I have been running overnight memory tests on an embedded Linux system. Using vmstat I have observed that the free memory steadily decreases over time. According to some smaps analysis in procfs, the heap of one process grows at roughly the same rate. I suspected a memory leak and found a few spots in the code where new and delete are regularly used. However, I did not see a new calls without matching delete calls.

I ran the memory test again and this morning cleared the memory caches with the following call

echo 3 > /proc/sys/vm/drop_caches

The free memory listed in vmstat went down to a value close to when the test was started.

Does the kernel regularly reclaim unused heap pages? If so, are there other times besides the one above that this is done? Probably when free memory gets below a certain threshold?

As others said, it is the process's duty to return memory to the kernel.

Usually there are 2 ways to allocate memory: if you malloc()/new a memory block above a certain size, the memory gets allocated from the OS via mmap() and eturned as soon as it is free. Smaller blocks are allocated by increasing the process's data area by shifting the sbrk border upwards.

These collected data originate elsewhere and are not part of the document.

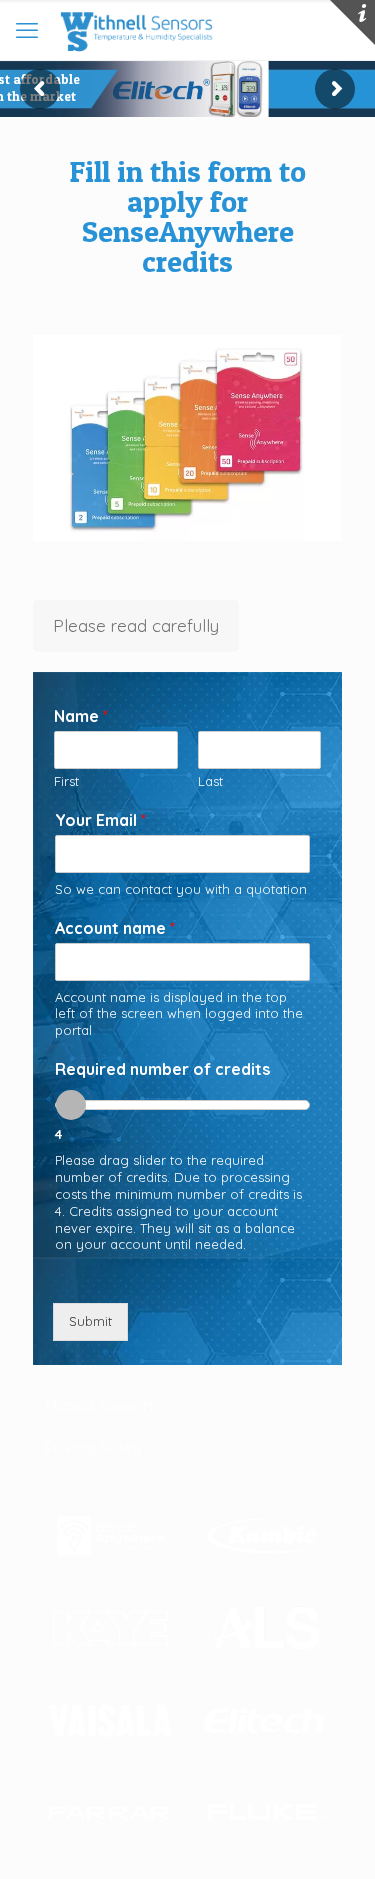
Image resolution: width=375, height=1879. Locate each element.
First (66, 781)
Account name (115, 928)
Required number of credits (162, 1069)
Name (81, 716)
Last (210, 781)
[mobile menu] (27, 30)
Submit (90, 1321)
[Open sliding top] (352, 22)
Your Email (100, 820)
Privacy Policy (93, 1447)
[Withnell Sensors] (135, 30)
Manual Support (99, 1405)
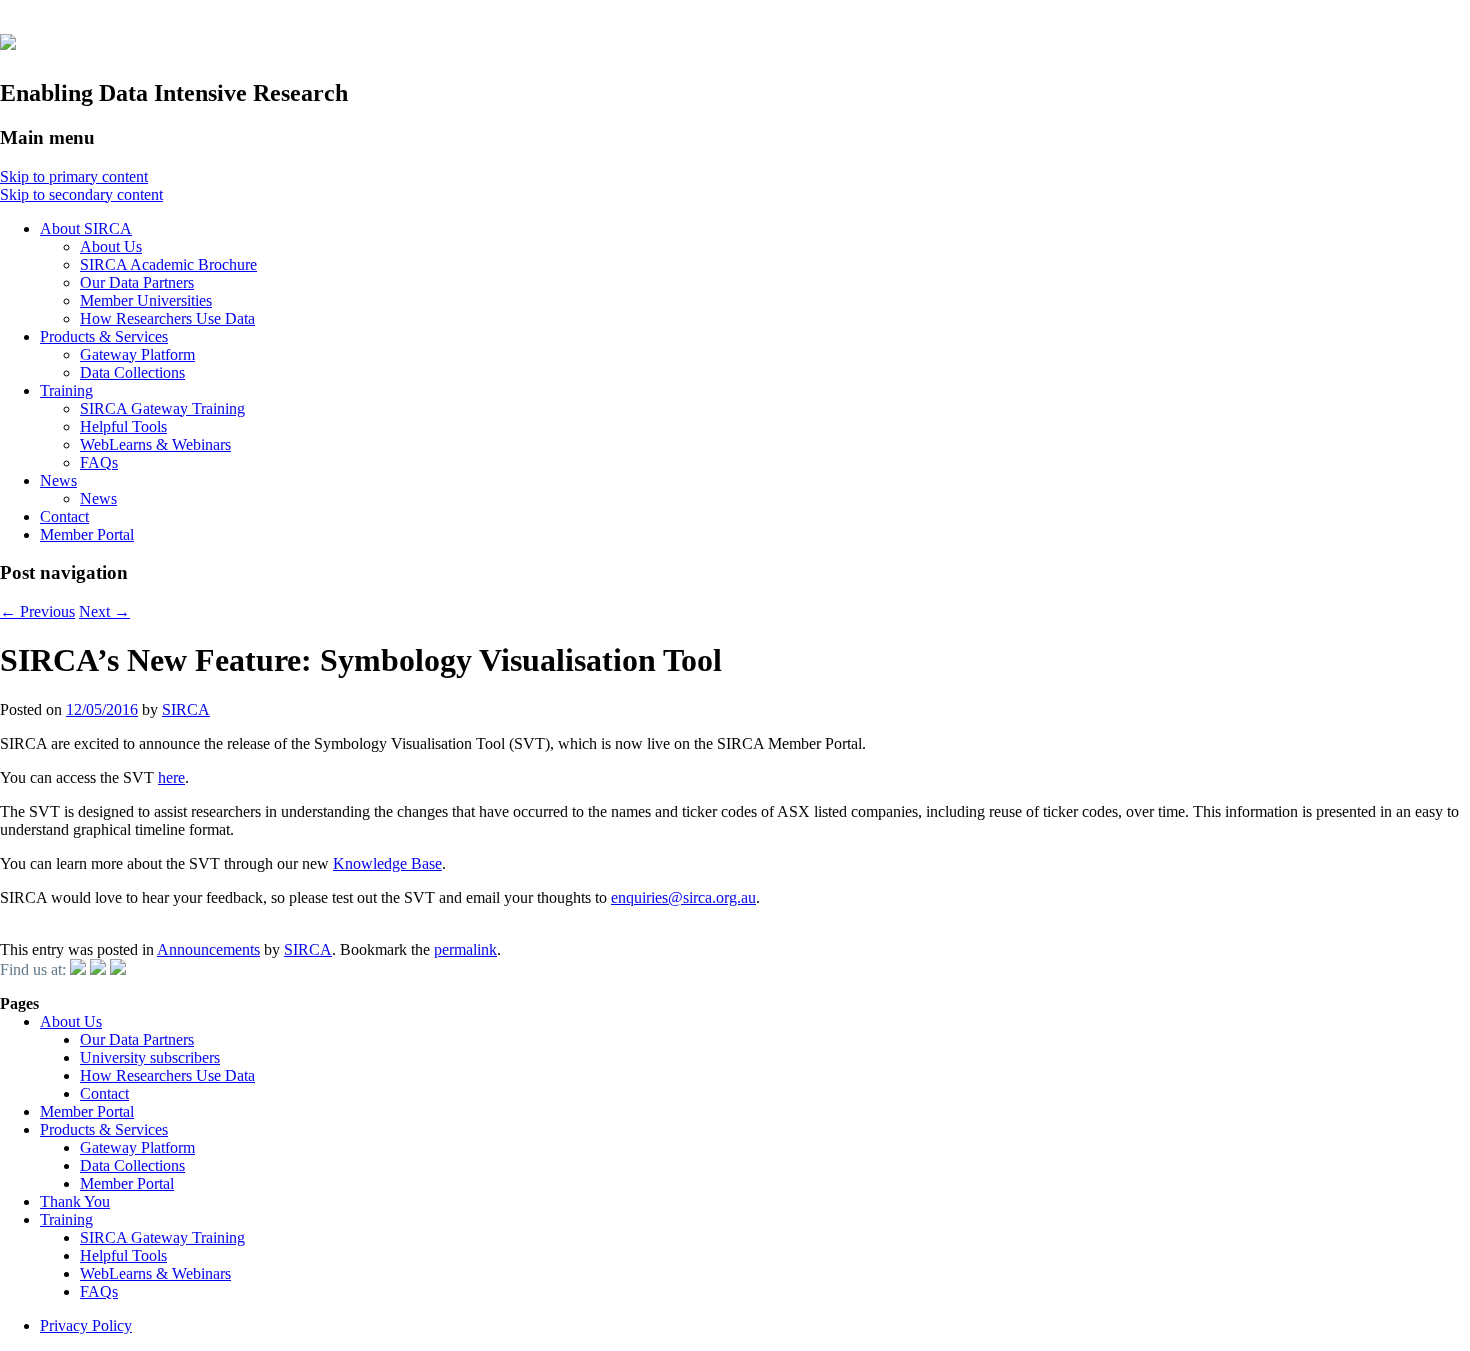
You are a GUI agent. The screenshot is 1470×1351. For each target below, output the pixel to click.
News (58, 480)
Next (104, 611)
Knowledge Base (387, 863)
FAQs (99, 462)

This memory is only freed if a block over a certain size is free at the end of that segment.

E.g.: (pseudo code, I don't know C++ very well)

a = new char[1000];
b = new char[1000];

Memory map:

---------------+---+---+
end of program | a | b |
---------------+---+---+

If you free a now, you have a hole in the middle. It is not freed because it cannot be freed. If you free b, the process's memory may or may not be reduced; the unused remainder is returned to the system.

A test with a program as simple as

#include <stdlib.h>

int main()
{
    char * a = malloc(100000);
    char * b = malloc(100000);
    char * c = malloc(100000);
    free(c);
    free(b);
    free(a);
}

leads to a strace output like

brk(0)                                  = 0x804b000
brk(0x8084000)                          = 0x8084000
brk(0x80b5000)                          = 0x80b5000
brk(0x809c000)                          = 0x809c000
brk(0x8084000)                          = 0x8084000
brk(0x806c000)                          = 0x806c000

is shows that the brk value is first increased (for malloc()) and then decreased again (for free()).

The kernel will reclaim cached memory pages when it needs them, i.e. when the system would otherwise run out of memory. whether memory pages from the processes's heap (free store) are ever returned to the OS is at the discretion of the process's memory manager, in this case the new/delete implementation in the C++ library. This is a completely voluntary operation with which the kernel has nothing to do.

From the fact that drop_caches did the trick, you can infer that it was the kernel cache, not the process's heap, that was filling up memory. Use the free command to find out how much memory is actually available for application use, esp. the -/+ buffers/cache line it reports.

Calling delete in your program causes memory to return to the memory manager that is part of your program runtime. In principle this could be written so as to return freed memory to the OS, but I would be surprised if it did. Rather the recycled memory is kept aside for subsequent calls to new.

Note that this is the virtual memory of your process; how much of it is actually residing in physical memory at any time during program execution depends on overall system load and is handled by the operating system.

User calls to malloc and free (or new and delete), to the best of my knowledge never return no-longer used pages to the O/S. Instead, they just remember what memory has been freed so that if you do a malloc/new of a size that can be satisfied by previously freed memory, then it will use that, rather than going to the O/S and using sbrk to get more memory.

Thus this code:

for (;;)
{
    struct { char data[200 * 1024 * 1024] } HugeBuffer;
    HugeBuffer *buff = new HugeBuffer;
    delete buff;
}

Will allocate 200Mb once, and then just steadily use that memory forever. It will go to the O/S once on the original allocation, and then loop fiddling around in user space.